Enfin, concernant les coûts élevés:
«Il s’agit de rappeler que 90% des 750’000 CHF sont alloués à des frais de surveillance, qui pourraient être évités si ces recherches se déroulaient dans des conditions totalement sereines, sans menace d’être réduites à néant.»
Les autres enjeux de cet essai. Les études sur les OGM ne sont plus nouvelles. Mais le débat public, lui, ne cesse de revenir sur le devant de la scène, notamment sur les plans éthiques voire presque socio-philosophiques.
Luigi D’Andrea:
«Cela fait-il notamment sens de vouloir mélanger diverses espèces biologiques pour tenter d’améliorer la nature, alors que celle-ci procède depuis des milliers d’années à des hybridations en fonction des changements dans l’environnement? Le génie génétique répond aux besoins de l’agriculture industrielle, alors que nous allons de plus en plus vers un nouveau paradigme faisant une plus grande place à l’agroécologie, pour laquelle les OGM ne sont pas vraiment nécessaires.»
Anne-Gabrielle Wüst Saucy:
«En effet, ces questions se posent au sein de la population et des milieux politiques. Et elles le sont à chaque fois que l’on parle d’un nouvel essai en plein champ. A nouveau, l’OFEV traite les demandes uniquement à l’aune du droit actuel, et n’a pas à se prononcer à d’autres niveaux de discussion.»

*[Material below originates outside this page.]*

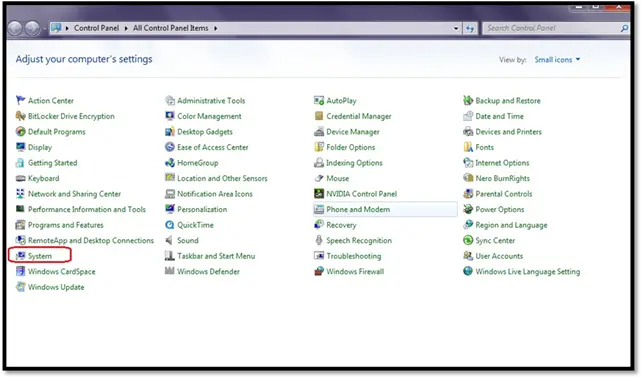Image resolution: width=642 pixels, height=377 pixels.
Task: Open the Action Center flag icon
Action: tap(20, 101)
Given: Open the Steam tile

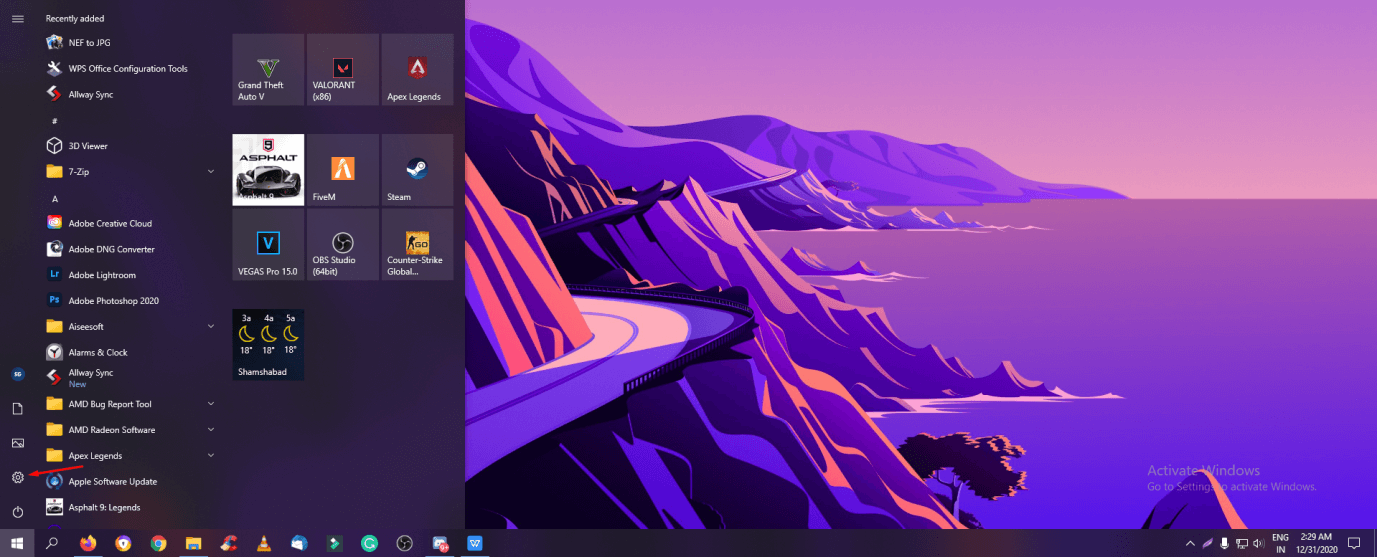Looking at the screenshot, I should pyautogui.click(x=417, y=170).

Le contexte historique. En 2005, le moratoire pour une agriculture sans OGM était accepté en Suisse après une votation populaire. Peu après, un vaste Programme national de recherches (PNR59) sur les OGM et les effets sur l’environnement a été lancé, la recherche scientifique en plein champ ayant été explicitement exclue de ce moratoire.
Entre 2008 et 2010, des essais en plein air ont été menés sur une parcelle de Pully, mais le site a été saccagé par les opposants aux OGM, ce qui a conduit à l’arrêt de ces essais. En 2011, le PNR59 concluait à l’absence d’effets négatifs des OGM pour l’environnement. Mais une nouvelle étude menée en 2012 à l’ETH de Zurich a observé qu’une espèce de blé modifié pouvait avoir des effets nuisibles non seulement sur les parasites visés, mais aussi sur les coccinelles qui les consomment.
Le moratoire a été prolongé à plusieurs reprises, le délai actuel étant fixé à fin 2021. Mais une nouvelle demande de prolongation de 4 ans a déjà été déposée fin septembre 2019 devant le Conseil national par l’UDC bernois Andreas Aebi, convaincu que le public n’est pas prêt à acheter et consommer des OGM cultivés en Suisse.